START Information provided

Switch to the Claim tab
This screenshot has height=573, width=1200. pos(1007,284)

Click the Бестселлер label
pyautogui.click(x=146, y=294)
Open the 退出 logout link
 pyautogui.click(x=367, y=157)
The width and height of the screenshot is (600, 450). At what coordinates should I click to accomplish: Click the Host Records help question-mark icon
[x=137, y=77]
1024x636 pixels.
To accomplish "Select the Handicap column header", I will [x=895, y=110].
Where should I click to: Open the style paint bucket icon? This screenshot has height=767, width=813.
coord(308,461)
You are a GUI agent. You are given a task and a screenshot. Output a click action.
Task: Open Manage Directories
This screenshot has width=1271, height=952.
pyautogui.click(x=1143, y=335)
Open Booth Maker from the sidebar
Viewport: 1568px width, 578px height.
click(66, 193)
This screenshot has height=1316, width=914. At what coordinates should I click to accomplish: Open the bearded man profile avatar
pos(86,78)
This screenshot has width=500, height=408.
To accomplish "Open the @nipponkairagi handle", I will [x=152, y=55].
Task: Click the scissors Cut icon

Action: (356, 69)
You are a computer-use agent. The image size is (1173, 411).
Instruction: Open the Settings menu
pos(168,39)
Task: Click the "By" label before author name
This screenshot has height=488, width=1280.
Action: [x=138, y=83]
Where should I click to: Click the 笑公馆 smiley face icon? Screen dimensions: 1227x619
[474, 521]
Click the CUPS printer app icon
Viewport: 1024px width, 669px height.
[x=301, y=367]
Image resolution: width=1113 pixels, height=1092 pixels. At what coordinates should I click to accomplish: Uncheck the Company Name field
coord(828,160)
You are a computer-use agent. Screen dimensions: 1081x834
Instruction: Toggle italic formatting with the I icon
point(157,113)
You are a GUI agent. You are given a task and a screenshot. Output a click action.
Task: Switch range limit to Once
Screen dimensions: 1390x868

END Information provided

Task instructions: Give an exact copy of the lines above from the line with "1024x636 pixels." up to and including the line with "Task: Open Manage Directories", and leave everything else out.

Solution:
1024x636 pixels.
To accomplish "Select the Handicap column header", I will [x=895, y=110].
Where should I click to: Open the style paint bucket icon? This screenshot has height=767, width=813.
coord(308,461)
You are a GUI agent. You are given a task and a screenshot. Output a click action.
Task: Open Manage Directories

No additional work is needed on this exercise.